#### What to work on:
Report each line of the records below that uses the word "computer".

Stored items:
========

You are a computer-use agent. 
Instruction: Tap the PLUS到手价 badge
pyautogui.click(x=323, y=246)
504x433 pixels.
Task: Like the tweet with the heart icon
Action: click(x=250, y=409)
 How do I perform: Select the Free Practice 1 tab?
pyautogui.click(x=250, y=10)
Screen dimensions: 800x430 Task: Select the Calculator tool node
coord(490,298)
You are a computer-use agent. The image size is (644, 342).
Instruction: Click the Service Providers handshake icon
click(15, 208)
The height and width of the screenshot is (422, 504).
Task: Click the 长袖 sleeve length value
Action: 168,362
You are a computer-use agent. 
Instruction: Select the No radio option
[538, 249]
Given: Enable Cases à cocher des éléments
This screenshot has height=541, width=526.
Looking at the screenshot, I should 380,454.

========

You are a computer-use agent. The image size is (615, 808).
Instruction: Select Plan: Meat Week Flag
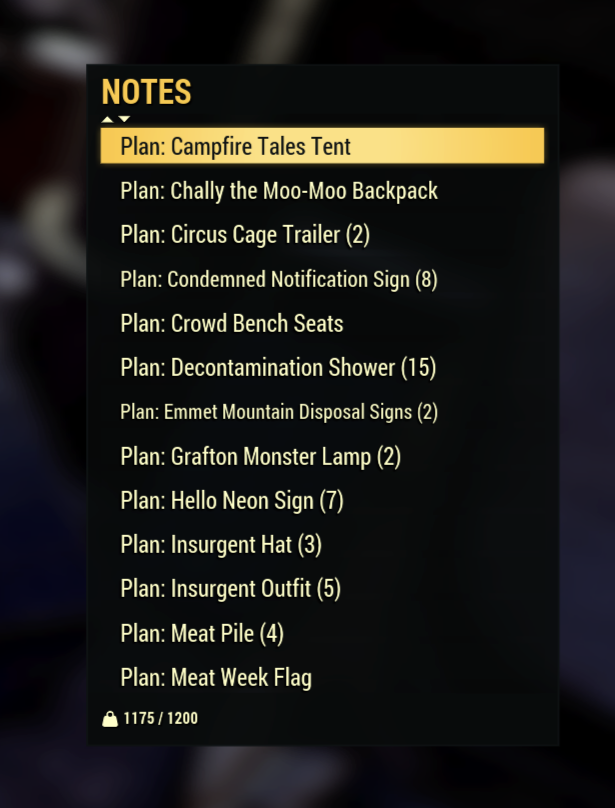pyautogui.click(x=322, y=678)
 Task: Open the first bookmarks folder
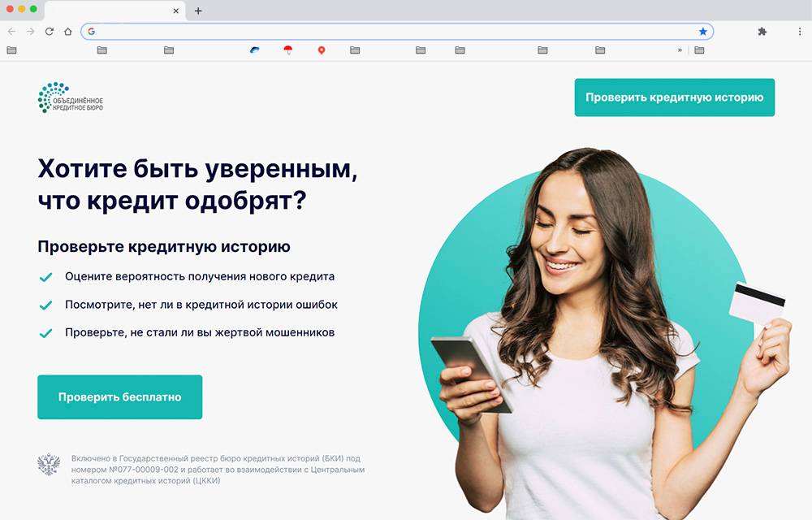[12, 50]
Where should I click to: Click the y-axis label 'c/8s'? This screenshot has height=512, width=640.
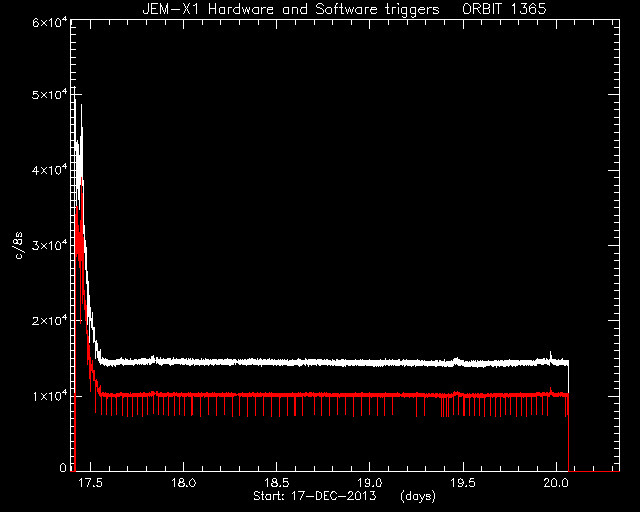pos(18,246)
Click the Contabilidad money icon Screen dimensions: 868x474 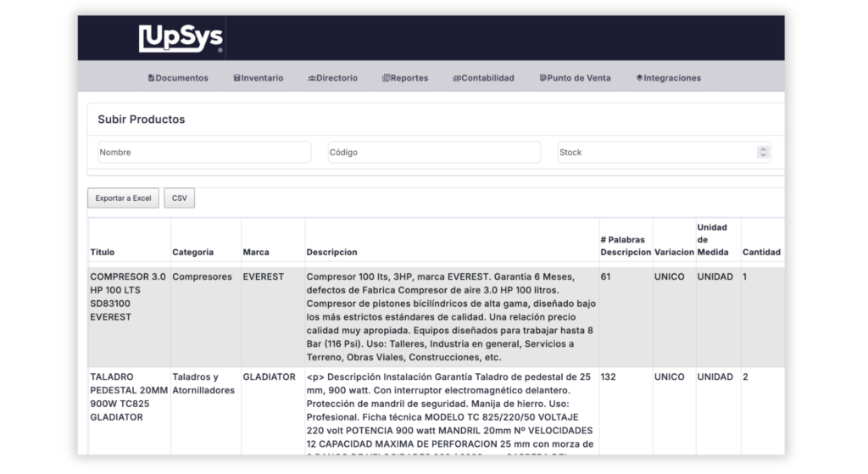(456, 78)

========

#### Task solution:
You are a computer-use agent. 
You are a computer-use agent. The image size is (644, 342).
You are a computer-use agent. 
You are a computer-use agent. The image size is (615, 808).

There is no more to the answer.